(Stored data entries)
==*==

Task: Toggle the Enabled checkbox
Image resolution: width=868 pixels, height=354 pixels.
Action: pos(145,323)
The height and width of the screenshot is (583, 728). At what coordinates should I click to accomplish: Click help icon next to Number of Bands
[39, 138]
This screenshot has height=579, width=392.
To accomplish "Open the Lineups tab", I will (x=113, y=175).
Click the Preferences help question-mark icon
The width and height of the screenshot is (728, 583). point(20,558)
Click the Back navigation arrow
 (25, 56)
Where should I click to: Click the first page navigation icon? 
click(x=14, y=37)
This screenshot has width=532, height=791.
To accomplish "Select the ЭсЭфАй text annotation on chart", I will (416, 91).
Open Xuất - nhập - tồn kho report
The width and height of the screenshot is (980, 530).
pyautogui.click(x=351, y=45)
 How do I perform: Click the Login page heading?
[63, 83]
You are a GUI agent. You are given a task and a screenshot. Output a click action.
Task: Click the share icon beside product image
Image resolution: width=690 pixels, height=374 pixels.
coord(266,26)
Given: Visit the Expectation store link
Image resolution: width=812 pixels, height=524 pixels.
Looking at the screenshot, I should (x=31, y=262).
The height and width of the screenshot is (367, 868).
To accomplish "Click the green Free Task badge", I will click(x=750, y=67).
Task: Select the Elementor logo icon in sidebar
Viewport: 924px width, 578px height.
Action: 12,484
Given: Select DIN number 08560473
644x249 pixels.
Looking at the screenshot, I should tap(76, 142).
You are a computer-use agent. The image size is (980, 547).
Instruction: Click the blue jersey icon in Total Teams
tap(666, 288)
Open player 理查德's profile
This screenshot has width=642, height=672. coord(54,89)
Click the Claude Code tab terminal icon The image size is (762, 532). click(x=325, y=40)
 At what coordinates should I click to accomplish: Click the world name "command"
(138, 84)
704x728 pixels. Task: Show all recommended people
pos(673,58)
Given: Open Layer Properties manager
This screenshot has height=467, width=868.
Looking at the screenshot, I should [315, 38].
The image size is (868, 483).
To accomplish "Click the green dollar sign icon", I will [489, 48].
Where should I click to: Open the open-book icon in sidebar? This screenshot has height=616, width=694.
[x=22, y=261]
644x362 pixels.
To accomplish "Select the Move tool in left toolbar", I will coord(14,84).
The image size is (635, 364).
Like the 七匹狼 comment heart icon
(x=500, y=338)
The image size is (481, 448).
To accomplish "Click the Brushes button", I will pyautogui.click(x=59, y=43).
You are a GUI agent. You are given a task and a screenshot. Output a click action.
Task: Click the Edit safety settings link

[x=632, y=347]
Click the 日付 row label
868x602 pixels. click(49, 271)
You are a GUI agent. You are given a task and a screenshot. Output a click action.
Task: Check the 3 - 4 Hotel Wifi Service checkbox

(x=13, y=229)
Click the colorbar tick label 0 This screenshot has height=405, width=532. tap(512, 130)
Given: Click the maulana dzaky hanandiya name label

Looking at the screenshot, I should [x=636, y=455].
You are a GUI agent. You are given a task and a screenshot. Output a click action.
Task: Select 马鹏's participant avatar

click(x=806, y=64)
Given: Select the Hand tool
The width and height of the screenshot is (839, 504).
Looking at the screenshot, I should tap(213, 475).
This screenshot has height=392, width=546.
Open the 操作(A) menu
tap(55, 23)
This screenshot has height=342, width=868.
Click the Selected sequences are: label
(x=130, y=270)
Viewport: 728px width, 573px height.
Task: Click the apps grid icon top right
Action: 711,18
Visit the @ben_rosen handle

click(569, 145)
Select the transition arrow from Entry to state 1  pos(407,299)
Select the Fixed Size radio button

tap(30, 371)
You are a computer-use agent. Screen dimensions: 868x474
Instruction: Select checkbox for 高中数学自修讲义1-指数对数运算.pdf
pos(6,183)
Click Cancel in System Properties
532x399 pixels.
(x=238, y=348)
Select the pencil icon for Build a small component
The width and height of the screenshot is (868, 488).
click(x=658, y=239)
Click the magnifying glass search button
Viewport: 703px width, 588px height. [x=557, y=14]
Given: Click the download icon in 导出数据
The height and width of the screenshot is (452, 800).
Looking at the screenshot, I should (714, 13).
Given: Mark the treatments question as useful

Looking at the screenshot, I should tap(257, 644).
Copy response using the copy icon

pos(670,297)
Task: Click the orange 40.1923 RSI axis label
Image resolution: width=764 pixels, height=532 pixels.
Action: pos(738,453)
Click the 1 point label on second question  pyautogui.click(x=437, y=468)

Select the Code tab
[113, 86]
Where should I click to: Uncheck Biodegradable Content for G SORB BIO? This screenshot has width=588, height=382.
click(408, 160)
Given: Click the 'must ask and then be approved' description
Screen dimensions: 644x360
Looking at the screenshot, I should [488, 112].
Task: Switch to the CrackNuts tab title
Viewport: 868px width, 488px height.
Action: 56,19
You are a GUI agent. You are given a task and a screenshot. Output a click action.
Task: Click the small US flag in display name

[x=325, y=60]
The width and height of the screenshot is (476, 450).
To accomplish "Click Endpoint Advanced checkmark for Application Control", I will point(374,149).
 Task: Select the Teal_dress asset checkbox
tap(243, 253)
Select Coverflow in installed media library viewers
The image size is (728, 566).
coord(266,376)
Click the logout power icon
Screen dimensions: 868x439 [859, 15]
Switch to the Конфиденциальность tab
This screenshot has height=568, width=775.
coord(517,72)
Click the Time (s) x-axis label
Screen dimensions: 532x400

==*==

# Problem requirements
Above are the records. Print exactly, and only, the lines from the line with "The image size is (635, 364)." to the line with "Click the colorbar", both inclusive.

# Answer to the exercise
The image size is (635, 364).
Like the 七匹狼 comment heart icon
(x=500, y=338)
The image size is (481, 448).
To accomplish "Click the Brushes button", I will pyautogui.click(x=59, y=43).
You are a GUI agent. You are given a task and a screenshot. Output a click action.
Task: Click the Edit safety settings link

[x=632, y=347]
Click the 日付 row label
868x602 pixels. click(49, 271)
You are a GUI agent. You are given a task and a screenshot. Output a click action.
Task: Check the 3 - 4 Hotel Wifi Service checkbox

(x=13, y=229)
Click the colorbar tick label 0 This screenshot has height=405, width=532. tap(512, 130)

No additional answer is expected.